- **Passage shown**:
* * *
The case involved a son-of-BOSS tax shelter that improperly inflated the basis of assets. Under section 6501(e)(1)(A), the statute of limitations for assessing a deficiency against a taxpayer is extended from three to six years when she omits from gross income an amount in excess of 25 percent of the gross income stated on the return. The question was whether the reduction of gross income that results from the offset of the inflated basis against an amount realized on a disposition of the asset extends the statute of limitations under section 6501(e)(1)(A).
The question was complicated by two special circumstances. First, in 1958 the Supreme Court in Colony Inc. v. Commissioner2 interpreted identical language in the 1939 code to mean that the extended statute of limitations did not apply. But in 2010, while Home Concrete was in litigation, the government issued regulations stating that the extended statute applied.3
Once the regulations were issued, the Chevron4 doctrine of administrative law was called into play. Chevron requires courts to defer to an administrative interpretation of a statute unless the statute is unambiguous (Chevron step one) or, if the statute is ambiguous, to defer to it unless the interpretation is not a permissible interpretation of the statute (Chevron step two). In Mayo,5 decided last year, the Court held that Chevron applies in tax cases the same way it applies in other areas of administrative law.
* * *
- **Data lines**:
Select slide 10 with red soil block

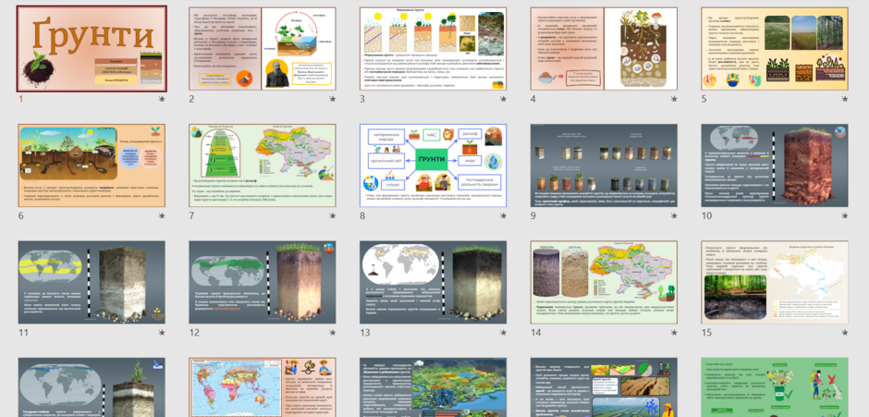(x=775, y=166)
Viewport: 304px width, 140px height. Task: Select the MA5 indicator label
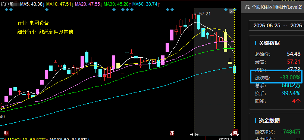point(32,4)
* * *
- **Short problem**: According to the passage on the tax shelter case, what percentage of stated gross income must a taxpayer omit for the statute of limitations to extend to six years?

- **Finished exercise**: More than 25 percent.